These businesses had taken steps to ensure that they could recover from incidents like the recent flooding by doing such things as backing up their data, implementing cloud computing, knowing where they could obtain replacement premises and equipment, being able to redirect their telephones, and having adequate insurance cover. They are also managed by people who know how to respond to incidents, are committed to the continued success of their business, and know what needs to be recovered by when without having to read a plan.

None of these businesses had implemented a formal BCM programme, none of them had followed any guidelines, and none of them had implemented a Business Continuity Management System (BCMS) or been certified to a BCM standard.

The publication by the BCI of a comprehensive list of BCM legislation, regulations, standards and guidelines is very useful, and I’m not decrying it. But, and it is a very big but, the purpose of BC is to enable organisations to be resilient to incidents that affect their ability to operate. The people who own and run business in the north-west of England that had taken steps to ensure that they could recover from the recent flooding are practising the fundamentals of BC, and by and large have never even heard of BCM legislation, regulations, standards and guidelines.

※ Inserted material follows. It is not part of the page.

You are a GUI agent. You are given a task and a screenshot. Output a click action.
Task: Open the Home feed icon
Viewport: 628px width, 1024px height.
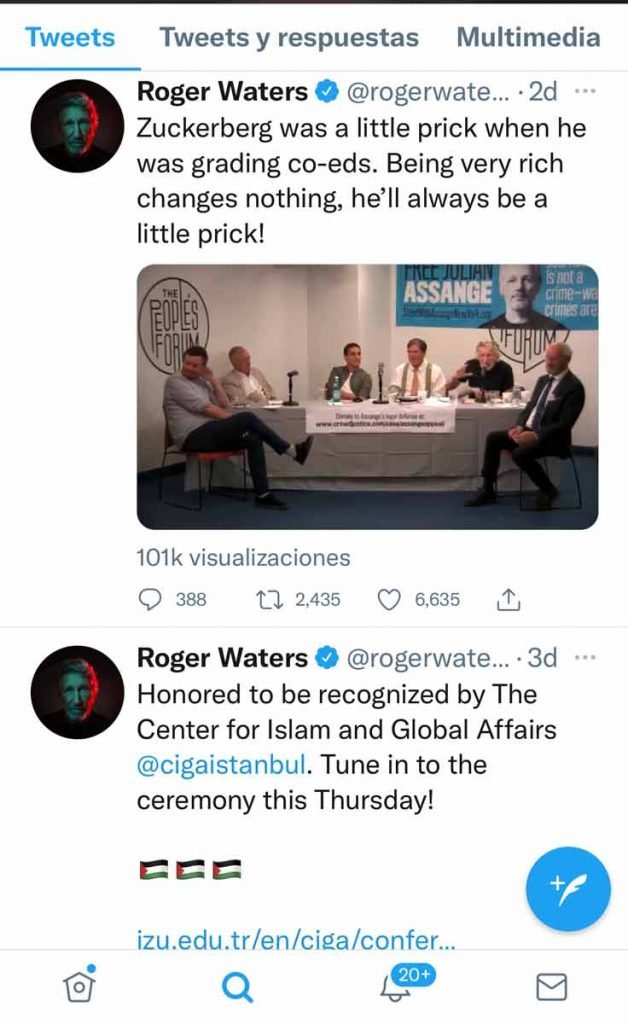coord(79,986)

Don’t get me wrong, there’s nothing wrong with BCM legislation, regulations, standards and guidelines, but they are not the end in itself. I sometimes think that BC professionals lose sight of this.

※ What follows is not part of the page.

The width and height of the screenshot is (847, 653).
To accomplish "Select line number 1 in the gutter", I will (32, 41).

As most people are only too well aware, the way that we find and use information is going through a radical and fundamental change, which is being driven by the Internet. What doesn’t seem to have permeated the world of Business Continuity though, is that this change is revolutionising the Business Continuity Plan.

Not too many years ago, in our house, we used to keep a telephone directory and combined bus and train timetable near our front door, close to where we had our telephone. Today, we have neither of those things, and if we want to find a telephone number or the time of a bus or train we’ll simply use the Internet, and rapidly find what we’re looking without wading through pages and pages of small print trying to decipher how the directory or timetable is organised before getting to the information that we want. We also had the depressing problem of finding out later on that we’d looked up the information in a document that was out of date, and that one of the family had inadvertently thrown away the new version and kept the old one.

Telephone directories and timetables are just two examples of documents that are being used by fewer and fewer people, and most of those are older people who find it hard to change a lifetime’s habits. Using printed documents to find information is becoming a thing of the past, as anyone who mixes with youngsters will confirm. Why then, do we persist with documents in the world of Business Continuity, what’s wrong with just finding the information that we need from the Internet?

The problems of document based Business Continuity Plans are only too well known. Unfortunately, more often than not, they are difficult to use in a crisis, contain unnecessary information, and are out of date. What we really need is something that is simple to use, delivers exactly what is required, and provides the latest information. That is an App.

An App is short for an Application, and is quite simply a piece of software designed to fulfil a particular purpose, and is downloaded by a user to a computing device from which it can be used. Apps can be used to obtain information, and when designed to provide the information required to respond to an incident, they are an ideal and powerful tool.

Don’t make the mistake of thinking that holding a Business Continuity Plan as a PDF document and making it available on the Internet via an App is the same thing as an App designed to enable someone to respond to an incident, it’s not. You don’t look up the time of a train on the Internet by opening up a PDF document and searching through it, do you?
A Business Continuity App can provide responders with clear, action orientated, and time-based direction, while allowing quick access to relevant and up to date support information. Exactly what we want to achieve.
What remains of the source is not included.